"Au pays des mangas avec mon fils"

Collection Etonnants voyageurs

14 septembre 2010.
 
Au pays des mangas avec mon fils

Skateboard, Xboxes, GameCubes, Playstations, mangas... Sorti de sa bulle, Charley, douze ans, timide et réservé, manifeste comme beaucoup de gamins de son âge une parfaite indifférence à ce qu’un père exaspéré s’obstine à considérer, lui, comme le monde réel. Mais quand le père en question s’appelle Peter Carey, auteur mondialement connu, le taureau se trouve vite pris par les cornes. Puisque le gamin ne semble jurer que par les mangas, eh bien, ils s’envoleront tous deux au pays des mangas, histoire d’en savoir plus de cet univers virtuel et de découvrir l’envers du décor. Et de confronter cet univers au Japon réel, à sa culture millénaire : rira bien qui rira le dernier... Visite des studios, rencontre avec les ’0stars’ du manga et du cinéma, dont bien sûr Miyazaki, mais aussi les anonymes des studios, visualistes et otakud. Mais Peter Carey, tout à son obsession de faire découvrir à son fils le ’Japon rée’, et sa culture, des samouraïs au théâtre kabuki, perd presque aussitôt pied, tandis que Charley, lui, se sent de toute évidence à l’aise - et bientôt c’est le fils, patiemment, qui essaie de réorienter son égaré de père.

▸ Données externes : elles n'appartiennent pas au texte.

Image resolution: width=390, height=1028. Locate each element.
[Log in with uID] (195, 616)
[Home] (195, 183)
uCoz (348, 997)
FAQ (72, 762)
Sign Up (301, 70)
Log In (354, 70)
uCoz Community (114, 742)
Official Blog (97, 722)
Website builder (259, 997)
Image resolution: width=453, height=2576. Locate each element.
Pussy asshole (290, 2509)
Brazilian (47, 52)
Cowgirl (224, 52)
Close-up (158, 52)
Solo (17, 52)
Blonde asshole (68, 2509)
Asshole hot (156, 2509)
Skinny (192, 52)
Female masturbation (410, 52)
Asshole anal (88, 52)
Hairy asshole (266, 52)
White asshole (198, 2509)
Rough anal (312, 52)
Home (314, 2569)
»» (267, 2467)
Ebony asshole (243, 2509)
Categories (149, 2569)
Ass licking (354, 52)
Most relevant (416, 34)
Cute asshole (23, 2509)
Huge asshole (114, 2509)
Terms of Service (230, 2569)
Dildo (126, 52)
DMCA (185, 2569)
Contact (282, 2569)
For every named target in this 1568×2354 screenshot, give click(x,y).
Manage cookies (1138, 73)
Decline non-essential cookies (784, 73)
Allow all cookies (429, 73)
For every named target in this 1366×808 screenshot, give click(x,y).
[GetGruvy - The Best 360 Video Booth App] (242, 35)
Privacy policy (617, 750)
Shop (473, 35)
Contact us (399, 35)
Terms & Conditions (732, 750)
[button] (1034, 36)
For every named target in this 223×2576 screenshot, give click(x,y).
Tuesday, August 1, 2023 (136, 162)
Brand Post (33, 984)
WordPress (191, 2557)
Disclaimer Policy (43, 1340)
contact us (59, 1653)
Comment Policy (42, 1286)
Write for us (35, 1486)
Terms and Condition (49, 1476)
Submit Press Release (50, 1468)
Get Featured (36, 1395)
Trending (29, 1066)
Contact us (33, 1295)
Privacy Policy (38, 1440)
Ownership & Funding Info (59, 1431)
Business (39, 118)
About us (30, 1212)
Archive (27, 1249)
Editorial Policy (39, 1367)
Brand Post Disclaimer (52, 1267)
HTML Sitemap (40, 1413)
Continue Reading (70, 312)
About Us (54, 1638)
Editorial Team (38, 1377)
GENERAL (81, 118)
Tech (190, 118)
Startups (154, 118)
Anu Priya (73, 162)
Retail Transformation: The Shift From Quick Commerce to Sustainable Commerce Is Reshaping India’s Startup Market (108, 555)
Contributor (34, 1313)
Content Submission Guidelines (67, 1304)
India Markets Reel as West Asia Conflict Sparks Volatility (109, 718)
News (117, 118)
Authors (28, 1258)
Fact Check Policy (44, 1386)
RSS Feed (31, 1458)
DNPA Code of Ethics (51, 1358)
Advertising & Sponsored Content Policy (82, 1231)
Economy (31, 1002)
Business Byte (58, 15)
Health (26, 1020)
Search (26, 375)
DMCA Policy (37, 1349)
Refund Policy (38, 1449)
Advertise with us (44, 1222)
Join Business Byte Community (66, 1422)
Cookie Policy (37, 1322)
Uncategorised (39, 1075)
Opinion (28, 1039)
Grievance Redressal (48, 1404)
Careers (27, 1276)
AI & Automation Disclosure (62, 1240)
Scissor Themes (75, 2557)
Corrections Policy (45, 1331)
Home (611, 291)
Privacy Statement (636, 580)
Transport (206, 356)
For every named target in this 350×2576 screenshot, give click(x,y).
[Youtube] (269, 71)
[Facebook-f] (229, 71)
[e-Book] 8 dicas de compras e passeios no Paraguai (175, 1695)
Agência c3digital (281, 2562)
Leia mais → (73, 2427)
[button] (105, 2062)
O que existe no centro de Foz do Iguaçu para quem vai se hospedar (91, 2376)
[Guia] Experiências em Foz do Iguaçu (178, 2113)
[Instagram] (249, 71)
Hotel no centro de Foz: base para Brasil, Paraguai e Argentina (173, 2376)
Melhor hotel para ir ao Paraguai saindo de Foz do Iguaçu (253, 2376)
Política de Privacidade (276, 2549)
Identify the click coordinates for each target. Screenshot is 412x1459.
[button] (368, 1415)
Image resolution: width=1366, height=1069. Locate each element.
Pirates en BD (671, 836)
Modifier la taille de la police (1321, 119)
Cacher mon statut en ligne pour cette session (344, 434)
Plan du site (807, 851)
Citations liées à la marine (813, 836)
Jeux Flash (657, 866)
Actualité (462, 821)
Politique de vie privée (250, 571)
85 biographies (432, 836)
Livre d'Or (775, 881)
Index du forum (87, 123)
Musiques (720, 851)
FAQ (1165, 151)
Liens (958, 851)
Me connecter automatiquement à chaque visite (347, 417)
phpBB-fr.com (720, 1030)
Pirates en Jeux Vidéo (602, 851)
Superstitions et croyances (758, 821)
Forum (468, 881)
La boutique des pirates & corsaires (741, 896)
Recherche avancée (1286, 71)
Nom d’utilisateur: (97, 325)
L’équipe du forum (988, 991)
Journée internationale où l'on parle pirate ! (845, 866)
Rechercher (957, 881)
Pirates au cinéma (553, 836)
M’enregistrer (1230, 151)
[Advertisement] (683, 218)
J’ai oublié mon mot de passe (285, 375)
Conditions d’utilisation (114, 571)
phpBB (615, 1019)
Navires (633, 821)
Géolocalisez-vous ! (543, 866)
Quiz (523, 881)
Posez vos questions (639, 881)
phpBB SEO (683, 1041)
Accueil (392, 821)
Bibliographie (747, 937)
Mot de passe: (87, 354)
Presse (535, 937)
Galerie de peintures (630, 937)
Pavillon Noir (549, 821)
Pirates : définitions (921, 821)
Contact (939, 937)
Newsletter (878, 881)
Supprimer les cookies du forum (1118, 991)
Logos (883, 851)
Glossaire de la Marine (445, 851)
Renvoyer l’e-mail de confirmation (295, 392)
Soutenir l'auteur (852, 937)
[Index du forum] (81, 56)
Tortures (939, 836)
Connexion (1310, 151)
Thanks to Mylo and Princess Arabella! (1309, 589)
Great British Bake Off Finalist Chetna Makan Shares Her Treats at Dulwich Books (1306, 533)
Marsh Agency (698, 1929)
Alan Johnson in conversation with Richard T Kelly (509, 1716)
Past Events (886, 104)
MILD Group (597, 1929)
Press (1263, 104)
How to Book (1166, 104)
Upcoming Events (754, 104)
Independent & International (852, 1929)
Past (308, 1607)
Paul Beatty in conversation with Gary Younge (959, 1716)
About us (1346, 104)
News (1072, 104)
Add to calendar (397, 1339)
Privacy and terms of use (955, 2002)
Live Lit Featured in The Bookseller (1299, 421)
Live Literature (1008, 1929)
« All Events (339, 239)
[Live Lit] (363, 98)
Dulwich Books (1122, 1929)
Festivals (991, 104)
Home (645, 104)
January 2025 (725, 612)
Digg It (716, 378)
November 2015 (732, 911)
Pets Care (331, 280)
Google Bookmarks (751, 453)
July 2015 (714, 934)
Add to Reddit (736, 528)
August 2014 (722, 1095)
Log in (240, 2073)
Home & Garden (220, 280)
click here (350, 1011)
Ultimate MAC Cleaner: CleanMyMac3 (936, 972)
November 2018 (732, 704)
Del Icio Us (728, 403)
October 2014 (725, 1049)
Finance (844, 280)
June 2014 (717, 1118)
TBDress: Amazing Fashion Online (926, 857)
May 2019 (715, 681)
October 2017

Le romancier australien, deux fois lauréat du Booker Prize, fait entrer la bande dessinée japonaise dans la littérature. « MANGA » ? « Quès aco ? » comme dirait un légionnaire d’Astérix. Même les plus rétifs à la culture japonaise ne pourront pas se poser la question plus longtemps : Peter Carey, le romancier australien adulé, deux fois lauréat du Booker Prize, maintenant installé à New York, leur donne droit de cité dans la littérature. Les « mangas », ce sont les bandes dessinées japonaises, épaisses comme un annuaire, qui, si on les feuillette rapidement s’animent comme un dessin animé. Le fils aîné de l’écrivain a douze ans au moment où Bush attaque l’Irak. Il a les cheveux en brosse, mesure 1,75 m et ne parle que si on le sollicite vivement. C’est un timide un peu renfermé, qui lit des « vrais livres » une demi-heure (montre en main) chaque soir et passe le reste du temps plongé sur le clavier de son téléphone portable, sur l’écran de son ordinateur... ou dans des « mangas ». Il n’en faut pas plus pour que son père - qui prétextera un reportage auprès des artistes japonais de la bande dessinée et du dessin animé -, désireux de comprendre son rejeton, lui propose de l’accompagner au pays du Soleil-Levant... On sourit souvent. Peter Carey, qui reste romancier, croque magnifiquement un personnage d’adolescent timide, buté et attachant, et fait comprendre au lecteur les richesses (intérieures) de la génération « texto », arpentant les rues l’oeil collé sur son portable. Son bref récit prouve une fois de plus que, quel que soit son sujet, un écrivain reste un écrivain et que rien n’est mineur dans une oeuvre de premier plan. Après les 170 pages de ce récit, on a envie de découvrir les mangas.